WORK TO BE COMPLETED →
No picture belongs in the answer, which must hold exactly the lines from the one with "You are a GUI" through the final line below.

MATERIALS PROVIDED →
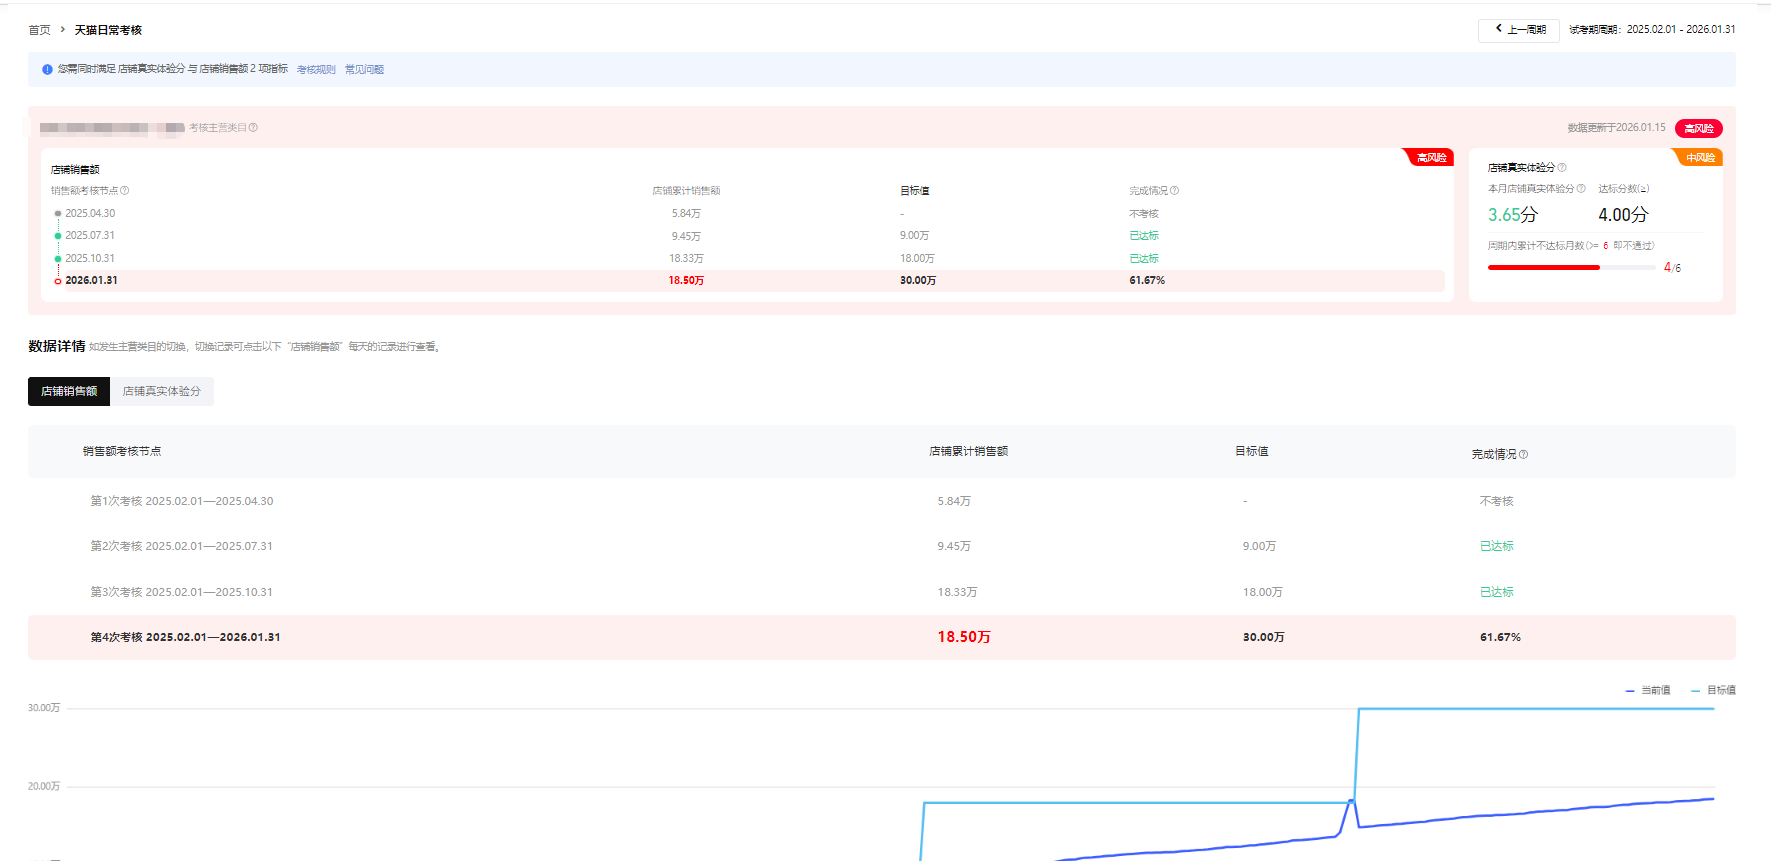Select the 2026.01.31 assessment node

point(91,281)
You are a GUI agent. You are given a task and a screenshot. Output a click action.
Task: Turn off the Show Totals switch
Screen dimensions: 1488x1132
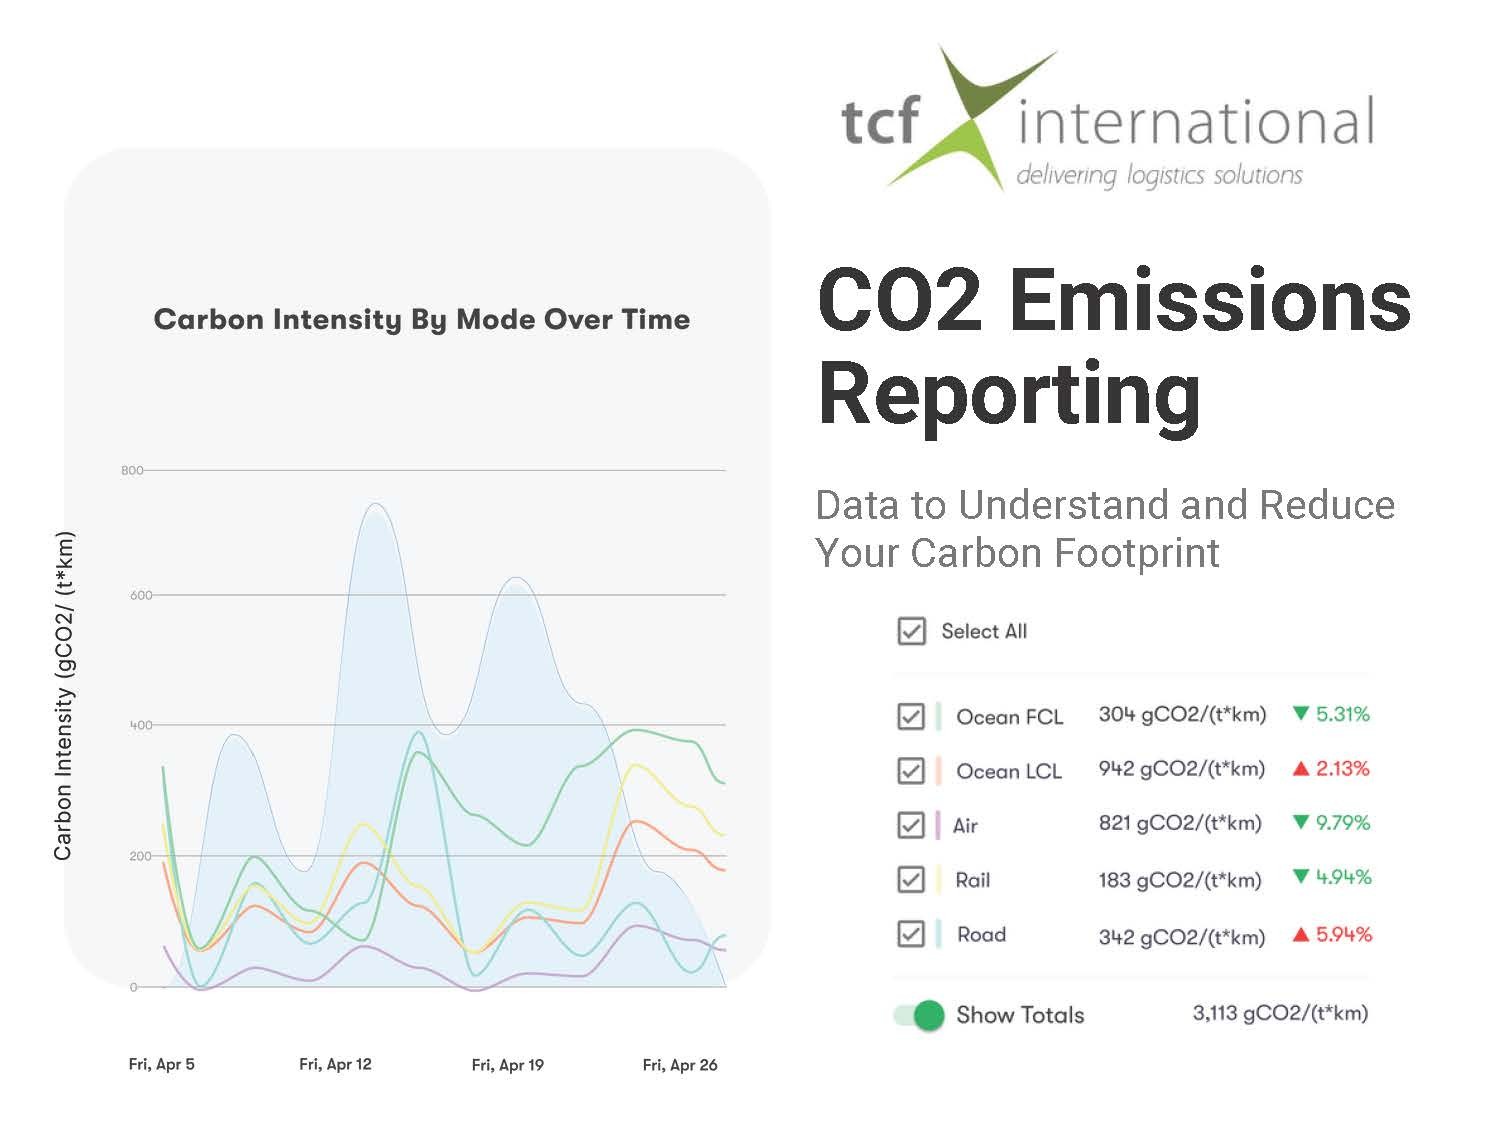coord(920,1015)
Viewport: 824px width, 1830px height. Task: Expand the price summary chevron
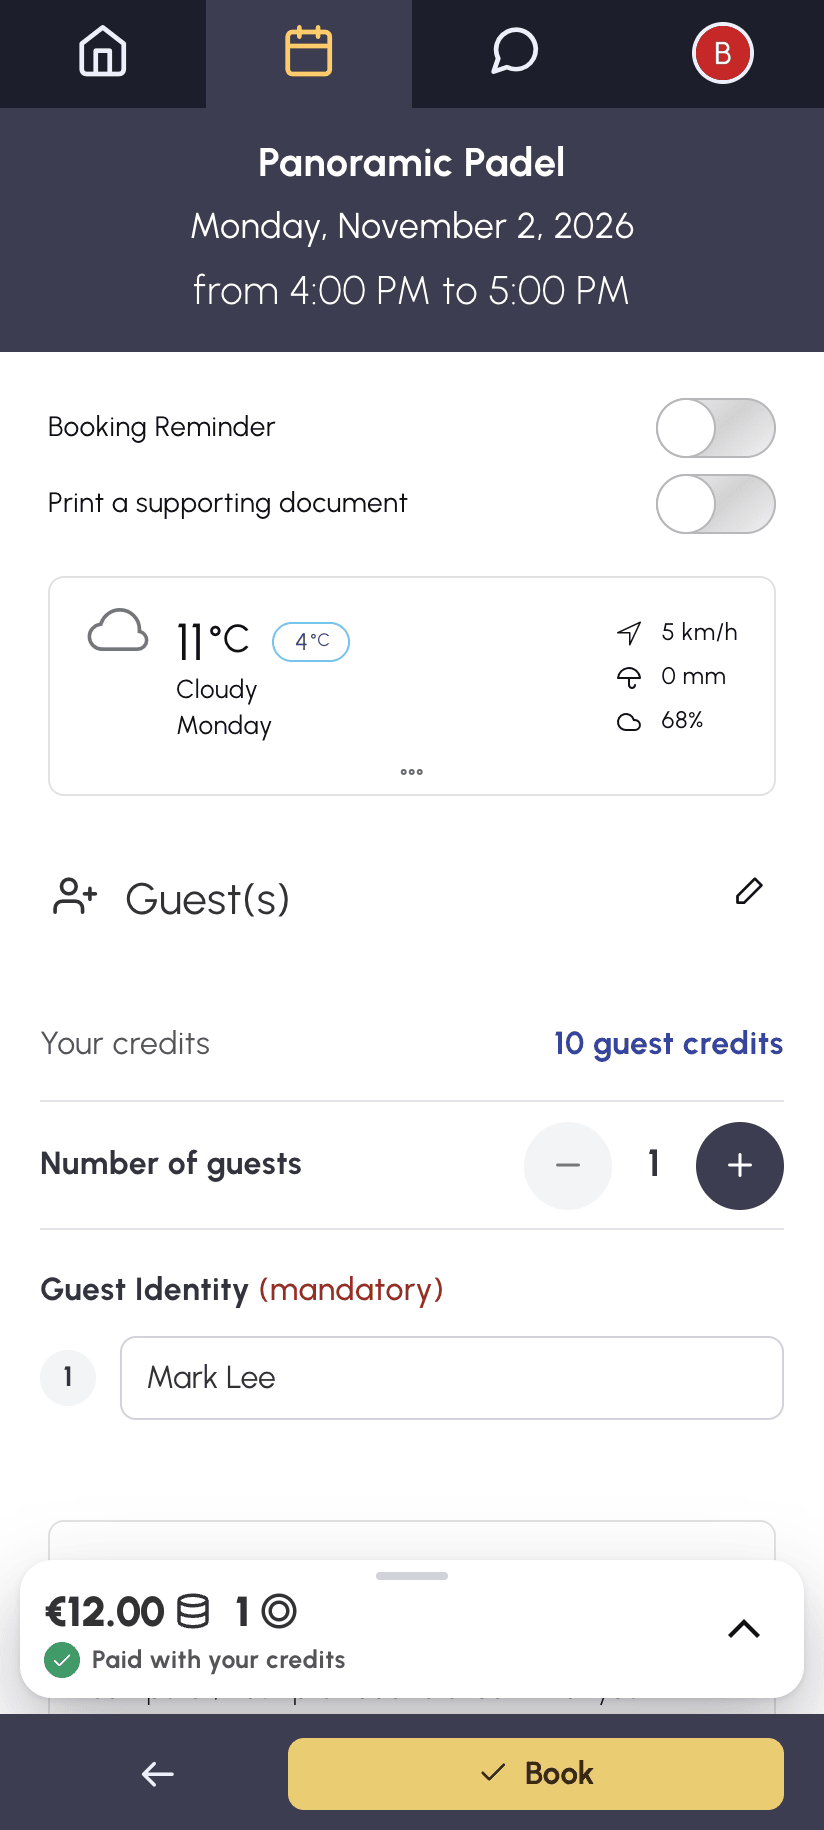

EXERCISE RESULT →
You are a GUI agent. You are given a task and a screenshot. Output a click action.
Task: Turn off the Show Totals switch
Screen dimensions: 1488x1132
coord(920,1015)
Viewport: 824px width, 1830px height. Task: Expand the price summary chevron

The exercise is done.